■ REQUIREMENT ■
Reproduce the material below line by line, beginning with its first line and ending with the line that contains "Nielegalne podłączenie do"; leave out pictures.

================================

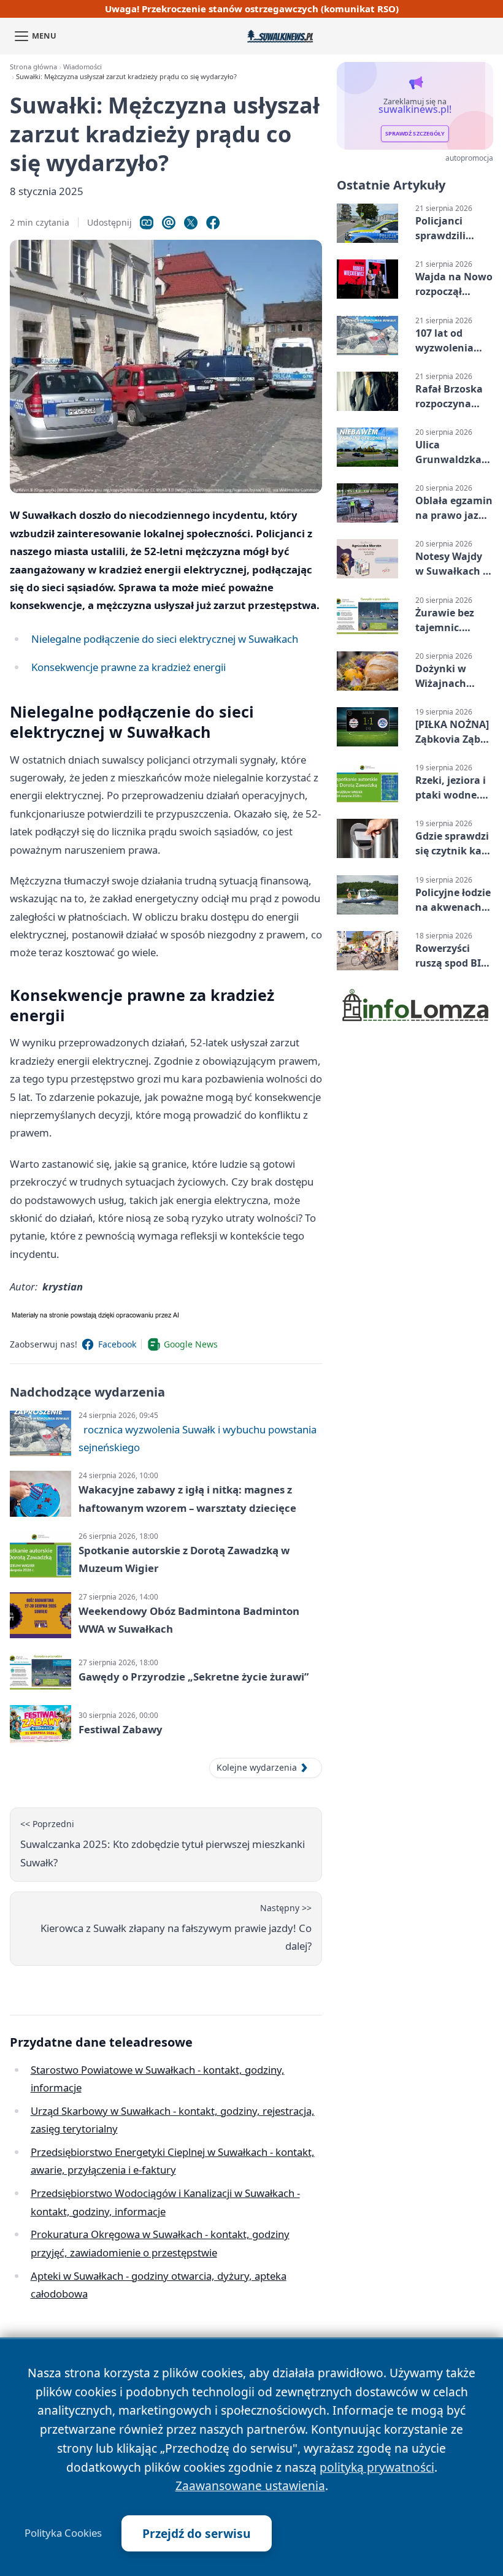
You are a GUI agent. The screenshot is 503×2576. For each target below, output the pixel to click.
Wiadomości (82, 66)
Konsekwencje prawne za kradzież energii (128, 667)
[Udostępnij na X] (190, 222)
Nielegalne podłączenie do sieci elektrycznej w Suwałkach (164, 639)
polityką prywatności (377, 2467)
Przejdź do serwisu (196, 2533)
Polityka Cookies (63, 2533)
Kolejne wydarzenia (257, 1767)
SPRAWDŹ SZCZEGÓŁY (415, 134)
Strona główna (33, 66)
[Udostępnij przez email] (168, 222)
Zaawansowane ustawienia (250, 2485)
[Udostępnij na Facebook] (212, 222)
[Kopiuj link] (146, 222)
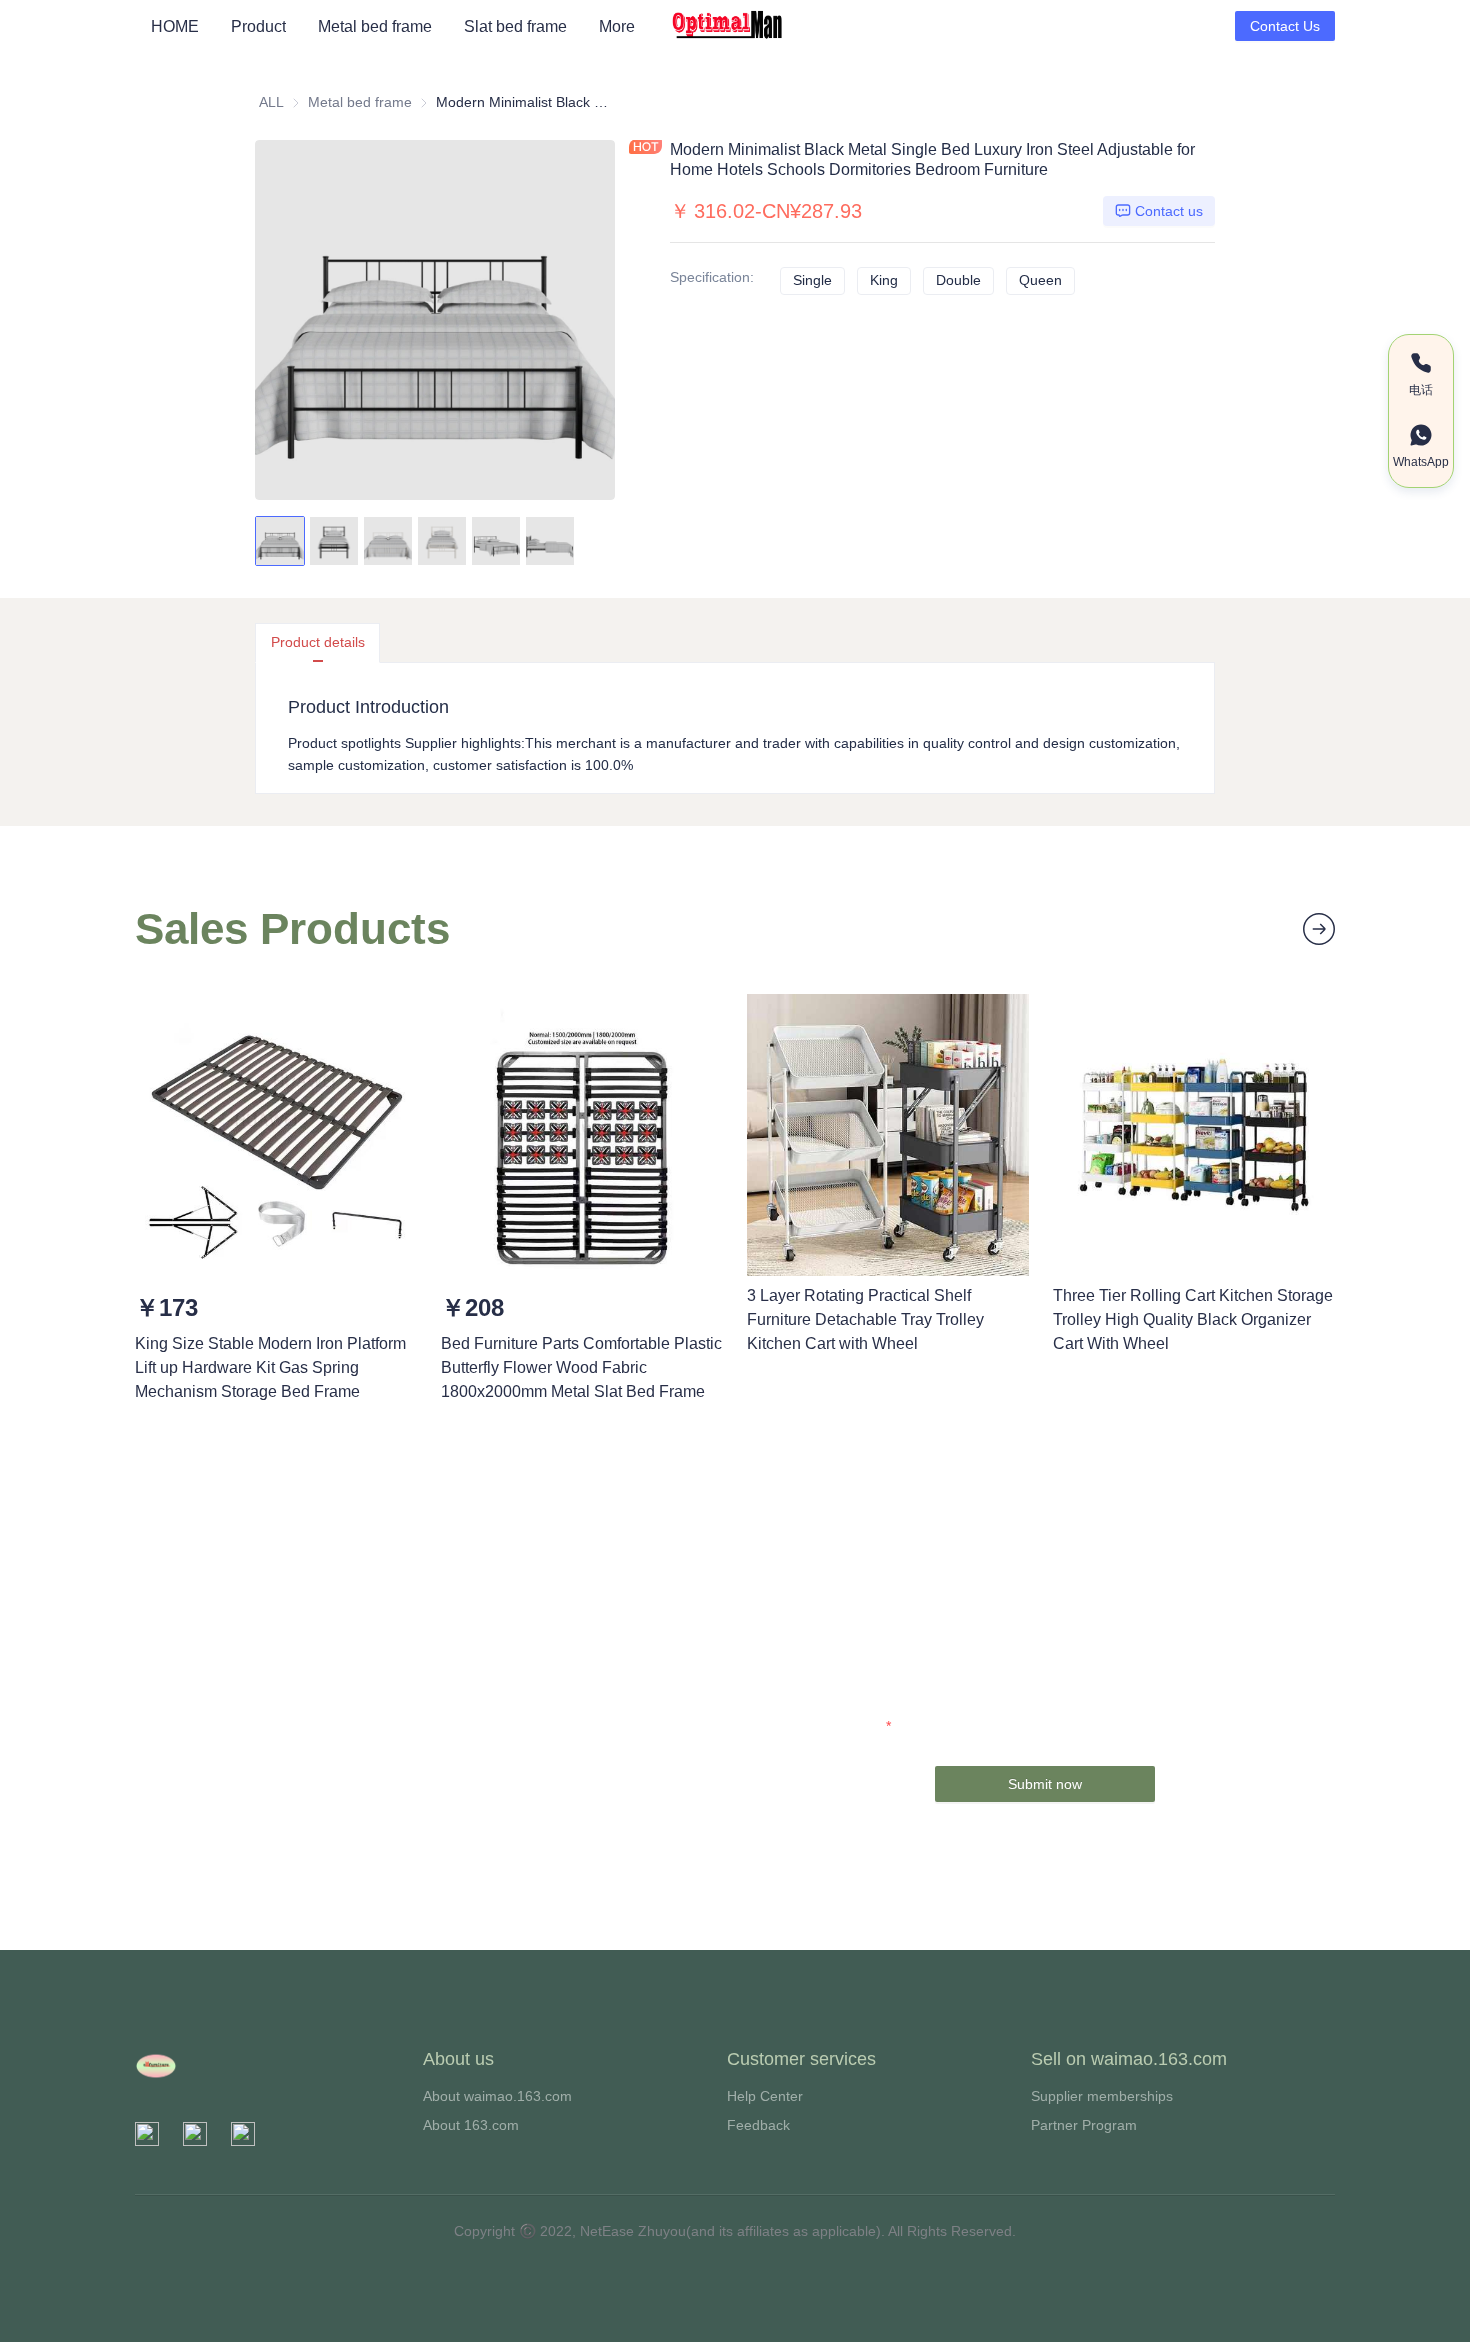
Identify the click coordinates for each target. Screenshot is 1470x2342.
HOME (175, 26)
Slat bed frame (515, 26)
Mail (908, 1726)
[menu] (402, 26)
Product (258, 26)
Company (890, 1670)
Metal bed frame (375, 26)
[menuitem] (175, 27)
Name (902, 1614)
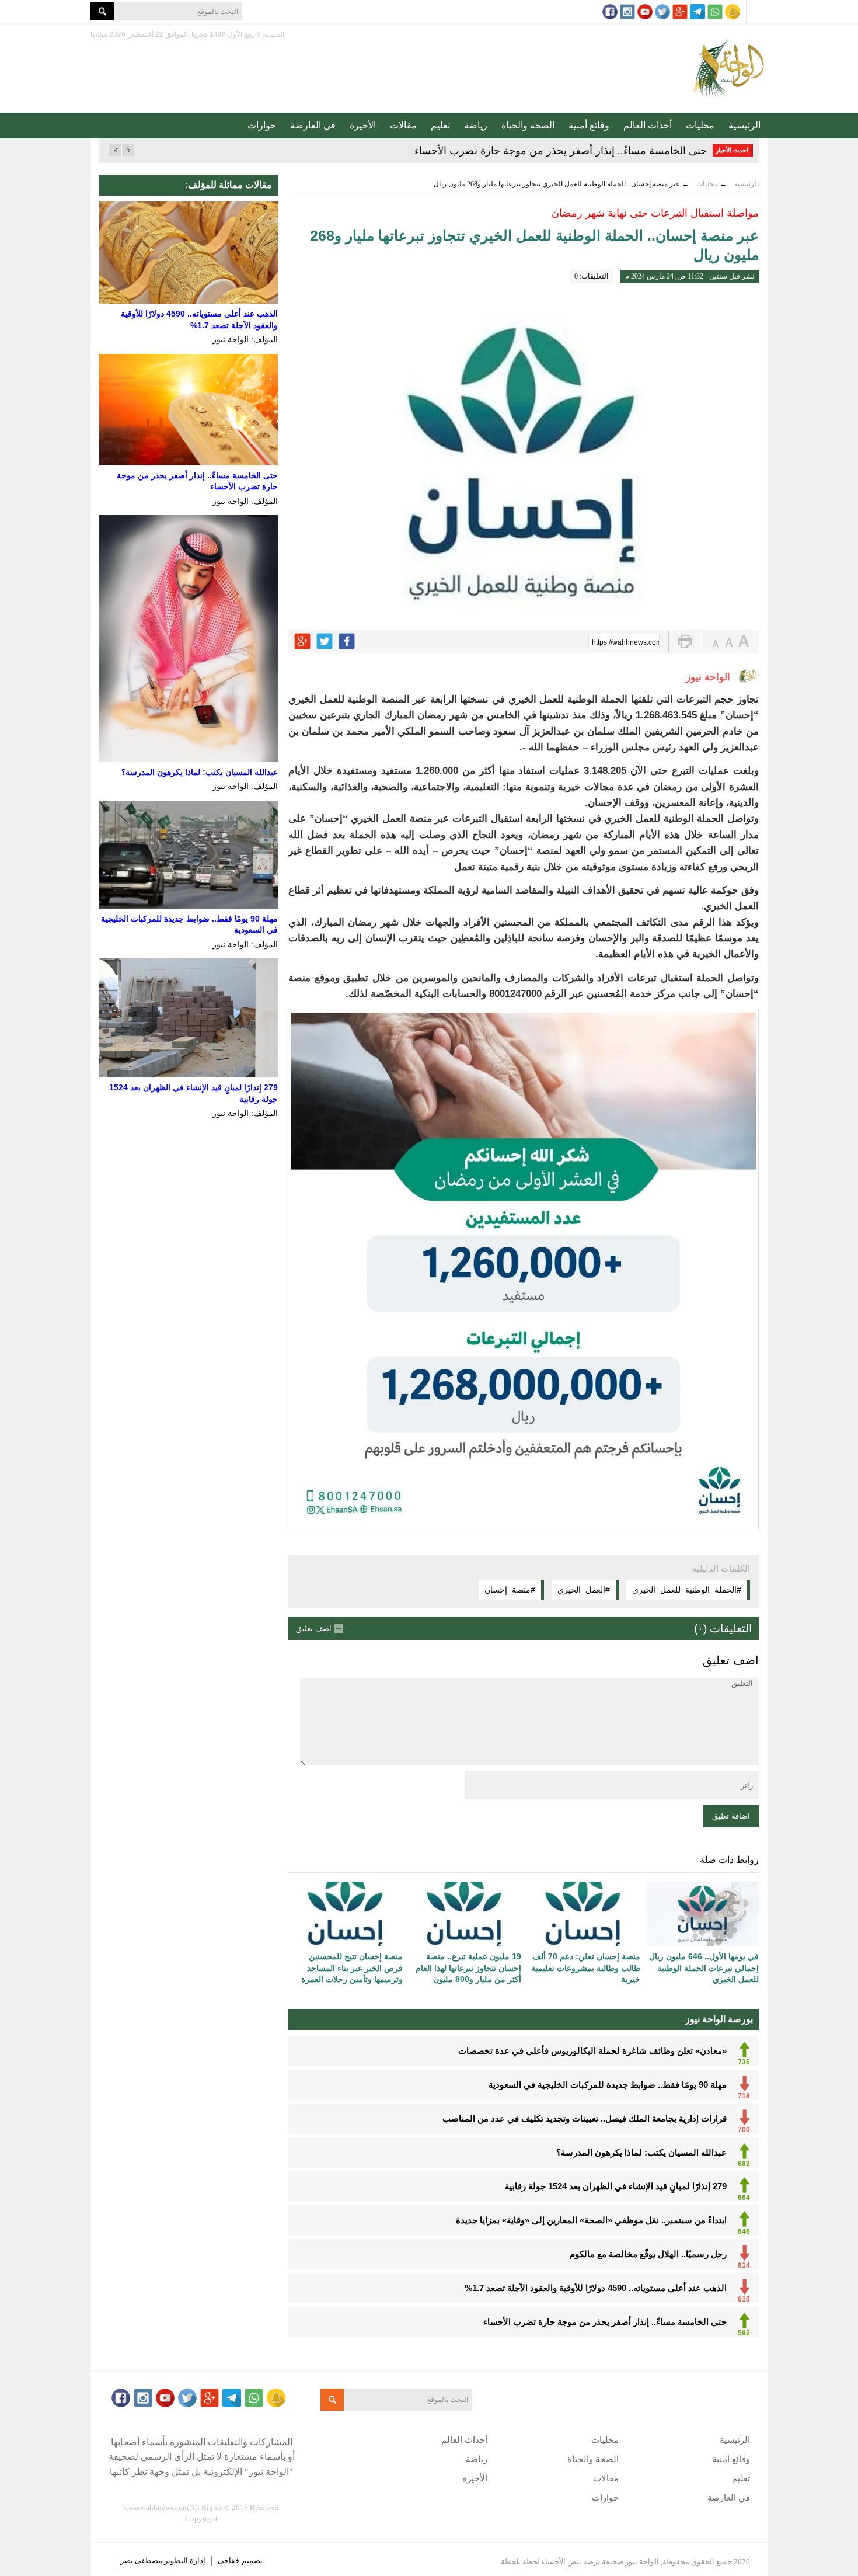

================================

■ THE ANSWER ■
You are a GUI agent. The screenshot is 503×2576. For each target below, output the pixel to click.
Wiadomości (82, 66)
Konsekwencje prawne za kradzież energii (128, 667)
[Udostępnij na X] (190, 222)
Nielegalne podłączenie do sieci elektrycznej w Suwałkach (164, 639)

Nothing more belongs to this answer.